Что нужно сделать
A) Отредактируйте фрагмент текста о романе «Amor», начиная со слов «Amor. Автобиографический роман» и продолжая до слов «но достаточно выразительно.» включительно. Замените в нем «Крыму» на «Одессе».
B) Какое реально существующее лицо приводится в тексте о романе «Amor» в качестве примера?
C) Изложите текст о романе «Amor» в двух предложениях.
**** Текст для чтения ****
Amor. Автобиографический роман — страница 6 из 112

Действие романа развёртывается в различных пространственно-временных плоскостях, но, в основном, с одной стороны, в суровых условиях социалистической стройки в Сибири 1930‑х годов, а с другой – в Крыму первых лет революции, на фоне драматических событий ожесточённой Гражданской войны. Правда, историческое бытописание отнюдь не является целью автора; тем не менее социально исторический колорит времени очерчен, хотя и скудно, но достаточно выразительно.

В соответствии со своим названием роман строится как своего рода анатомия чувства любви. Перед читателем проходит целая серия психологических этюдов, демонстрирующих разнообразные типы любовных отношений. Банальные, ординарные и поражающие своей необычностью, обнажённо-чувственные и предельно одухотворённые, откровенно эгоистические и героически самоотверженные, эти любовные связи всё время сопоставляются и противопоставляются друг другу. Нельзя не отдать должного мастерству и утончённости психологического анализа Цветаевой. Ещё важнее, пожалуй, то, что в итоге вырисовывается яркая и запоминающаяся галерея исключительных личностей, со сложными характерами, парадоксальными судьбами.

Роман вобрал, по-видимому, много автобиографического материала, в нём фигурируют подчас реально существующие лица, например поэт и художник Максимилиан Волошин. Это придаёт книге А. Цветаевой, автора широко известных мемуаров, дополнительный интерес.
**** Предоставленные сведения ****
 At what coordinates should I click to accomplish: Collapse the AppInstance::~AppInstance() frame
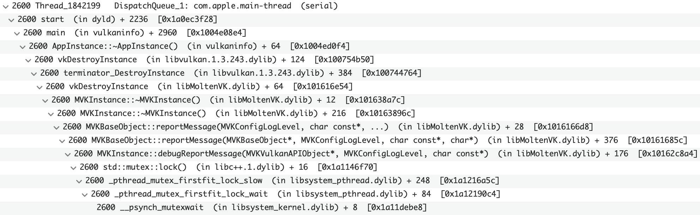point(22,46)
****
Ответы на задания
A)
Amor. Автобиографический роман — страница 6 из 112

Действие романа развёртывается в различных пространственно-временных плоскостях, но, в основном, с одной стороны, в суровых условиях социалистической стройки в Сибири 1930‑х годов, а с другой – в Одессе первых лет революции, на фоне драматических событий ожесточённой Гражданской войны. Правда, историческое бытописание отнюдь не является целью автора; тем не менее социально исторический колорит времени очерчен, хотя и скудно, но достаточно выразительно.

B) Поэт и художник Максимилиан Волошин.

C) Действие романа «Amor» развертывается в основном на социалистической стройке в Сибири 1930‑х годов и в Крыму первых лет революции, на фоне Гражданской войны. Роман строится как анатомия чувства любви, создает галерею исключительных личностей и, по-видимому, вбирает много автобиографического материала, включая реальных лиц, например Максимилиана Волошина.